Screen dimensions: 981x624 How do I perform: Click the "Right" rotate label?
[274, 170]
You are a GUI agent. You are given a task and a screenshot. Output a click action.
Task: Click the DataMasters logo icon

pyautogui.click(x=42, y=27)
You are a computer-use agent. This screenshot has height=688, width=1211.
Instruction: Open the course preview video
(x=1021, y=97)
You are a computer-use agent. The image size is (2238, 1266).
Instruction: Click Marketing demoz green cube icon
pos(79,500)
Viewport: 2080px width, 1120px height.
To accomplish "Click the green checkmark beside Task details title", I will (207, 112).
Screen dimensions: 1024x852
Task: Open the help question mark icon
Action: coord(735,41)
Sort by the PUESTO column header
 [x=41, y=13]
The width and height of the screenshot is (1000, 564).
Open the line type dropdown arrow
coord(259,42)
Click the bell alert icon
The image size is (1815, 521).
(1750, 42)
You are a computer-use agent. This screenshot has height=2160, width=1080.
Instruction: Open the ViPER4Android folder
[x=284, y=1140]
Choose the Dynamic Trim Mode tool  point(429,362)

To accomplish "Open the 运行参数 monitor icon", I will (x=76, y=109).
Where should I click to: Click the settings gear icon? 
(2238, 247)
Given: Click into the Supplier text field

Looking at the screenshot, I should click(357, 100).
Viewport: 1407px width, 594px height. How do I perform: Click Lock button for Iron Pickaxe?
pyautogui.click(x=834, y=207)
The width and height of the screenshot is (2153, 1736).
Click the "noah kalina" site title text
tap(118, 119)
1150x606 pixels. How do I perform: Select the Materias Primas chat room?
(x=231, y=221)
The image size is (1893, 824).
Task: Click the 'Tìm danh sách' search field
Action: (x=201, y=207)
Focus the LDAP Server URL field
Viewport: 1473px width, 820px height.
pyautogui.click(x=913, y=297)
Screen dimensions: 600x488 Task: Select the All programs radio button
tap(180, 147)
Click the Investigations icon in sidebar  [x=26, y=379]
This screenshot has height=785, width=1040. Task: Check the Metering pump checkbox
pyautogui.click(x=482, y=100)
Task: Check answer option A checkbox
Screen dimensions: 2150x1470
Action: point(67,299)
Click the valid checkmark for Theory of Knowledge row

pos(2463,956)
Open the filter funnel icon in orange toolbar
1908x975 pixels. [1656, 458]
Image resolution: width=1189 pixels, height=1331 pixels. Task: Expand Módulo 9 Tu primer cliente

####

What this task involves | Reproduce all of the rows above, swapping "Instruction" for "Directive" at every occurrence and leaving everything else unchanged.

Expected output |
Screen dimensions: 981x624 How do I perform: Click the "Right" rotate label?
[274, 170]
You are a GUI agent. You are given a task and a screenshot. Output a click action.
Task: Click the DataMasters logo icon

pyautogui.click(x=42, y=27)
You are a computer-use agent. This screenshot has height=688, width=1211.
Directive: Open the course preview video
(x=1021, y=97)
You are a computer-use agent. The image size is (2238, 1266).
Directive: Click Marketing demoz green cube icon
pos(79,500)
Viewport: 2080px width, 1120px height.
To accomplish "Click the green checkmark beside Task details title", I will (207, 112).
Screen dimensions: 1024x852
Task: Open the help question mark icon
Action: coord(735,41)
Sort by the PUESTO column header
 [x=41, y=13]
The width and height of the screenshot is (1000, 564).
Open the line type dropdown arrow
coord(259,42)
Click the bell alert icon
The image size is (1815, 521).
(1750, 42)
You are a computer-use agent. This screenshot has height=2160, width=1080.
Directive: Open the ViPER4Android folder
[x=284, y=1140]
Choose the Dynamic Trim Mode tool  point(429,362)

To accomplish "Open the 运行参数 monitor icon", I will (x=76, y=109).
Where should I click to: Click the settings gear icon? 
(2238, 247)
Given: Click into the Supplier text field

Looking at the screenshot, I should click(357, 100).
Viewport: 1407px width, 594px height. How do I perform: Click Lock button for Iron Pickaxe?
pyautogui.click(x=834, y=207)
The width and height of the screenshot is (2153, 1736).
Click the "noah kalina" site title text
tap(118, 119)
1150x606 pixels. How do I perform: Select the Materias Primas chat room?
(x=231, y=221)
The image size is (1893, 824).
Task: Click the 'Tìm danh sách' search field
Action: (x=201, y=207)
Focus the LDAP Server URL field
Viewport: 1473px width, 820px height.
pyautogui.click(x=913, y=297)
Screen dimensions: 600x488 Task: Select the All programs radio button
tap(180, 147)
Click the Investigations icon in sidebar  [x=26, y=379]
This screenshot has height=785, width=1040. Task: Check the Metering pump checkbox
pyautogui.click(x=482, y=100)
Task: Check answer option A checkbox
Screen dimensions: 2150x1470
Action: point(67,299)
Click the valid checkmark for Theory of Knowledge row

pos(2463,956)
Open the filter funnel icon in orange toolbar
1908x975 pixels. [1656, 458]
Image resolution: width=1189 pixels, height=1331 pixels. Task: Expand Módulo 9 Tu primer cliente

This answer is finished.